Unter dem Titel „Israel tritt auf die Corona-Bremse“ berichtet die „Süddeutsche Zeitung“ in ihrer Online-Ausgabe vom 4. August 2021 darüber, es habe dort „fast 4000 Neuinfektionen an einem Tag“ gegeben:

„Die Zahl schockiert die Israelis, die bereits den Sieg über die Pandemie gefeiert hatten.

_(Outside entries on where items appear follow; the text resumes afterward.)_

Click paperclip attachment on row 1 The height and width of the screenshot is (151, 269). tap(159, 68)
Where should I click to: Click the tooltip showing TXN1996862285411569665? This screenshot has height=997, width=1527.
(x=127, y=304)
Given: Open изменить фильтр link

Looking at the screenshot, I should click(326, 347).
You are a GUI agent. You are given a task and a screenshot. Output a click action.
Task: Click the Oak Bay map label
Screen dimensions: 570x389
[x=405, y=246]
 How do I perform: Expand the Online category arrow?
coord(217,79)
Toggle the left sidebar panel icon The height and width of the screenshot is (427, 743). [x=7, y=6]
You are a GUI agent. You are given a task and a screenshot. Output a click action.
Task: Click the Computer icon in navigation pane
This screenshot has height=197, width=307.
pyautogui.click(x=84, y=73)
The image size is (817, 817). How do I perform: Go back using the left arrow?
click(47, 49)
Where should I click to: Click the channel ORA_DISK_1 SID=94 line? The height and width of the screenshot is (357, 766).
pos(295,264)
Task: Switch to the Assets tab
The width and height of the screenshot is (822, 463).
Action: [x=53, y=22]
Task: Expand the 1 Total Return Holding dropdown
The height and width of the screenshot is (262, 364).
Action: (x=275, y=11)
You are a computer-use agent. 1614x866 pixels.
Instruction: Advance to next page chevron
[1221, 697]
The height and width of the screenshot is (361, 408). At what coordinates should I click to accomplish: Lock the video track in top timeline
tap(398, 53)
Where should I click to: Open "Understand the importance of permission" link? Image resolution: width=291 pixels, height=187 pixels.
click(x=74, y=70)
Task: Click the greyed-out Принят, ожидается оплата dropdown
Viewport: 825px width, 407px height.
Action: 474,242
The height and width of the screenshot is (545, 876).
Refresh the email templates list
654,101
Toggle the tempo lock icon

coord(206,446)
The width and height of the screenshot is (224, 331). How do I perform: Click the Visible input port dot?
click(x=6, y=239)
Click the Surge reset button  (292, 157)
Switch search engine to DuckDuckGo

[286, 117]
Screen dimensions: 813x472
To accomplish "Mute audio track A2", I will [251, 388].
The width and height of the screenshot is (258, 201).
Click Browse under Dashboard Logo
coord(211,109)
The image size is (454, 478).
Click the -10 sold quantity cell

Die Regierung schwenkt nun um und erlässt neue Beschränkungen.“

Weiter heißt es, die Tendenz bei den Corona-Tests sei „steigend“, der R-Wert liegt relativ hoch bei 1,4.

Noch bedenklicher ist folgendes: „Die Anzahl ernster Erkrankungen verdoppelt sich derzeit alle zehn Tage. Und das in einem vorbildlich durchgeimpften Land“.

Infolgedessen werde in Israel – so die SZ – die Maskenpflicht, die für Innenräume bereits wieder eingeführt worden sei, nun auch für Freiluft-Veranstaltungen mit mehr als 100 Teilnehmern reaktiviert und weitere Restriktionen etwa hinsichtlich der Tests beschlossen.

Soweit die SZ – nun hier ein weiterer Hinweis:

Die bislang sehr impf-freundlich aufgetretene Weltgesundheitsorganisation WHO hat Anfang August 2021 die Regierungen aufgefordert, mit der Verabreichung einer dritten Impf-Dosis noch abzuwarten. Anscheinend bekommt sogar die WHO inzwischen „kalte Füße“ hinsichtlich der gentechnisch basierten Vakzine und deren weitgehender Unwirksamkeit vor allem bezüglich der weitverbreitete Delta-Variante.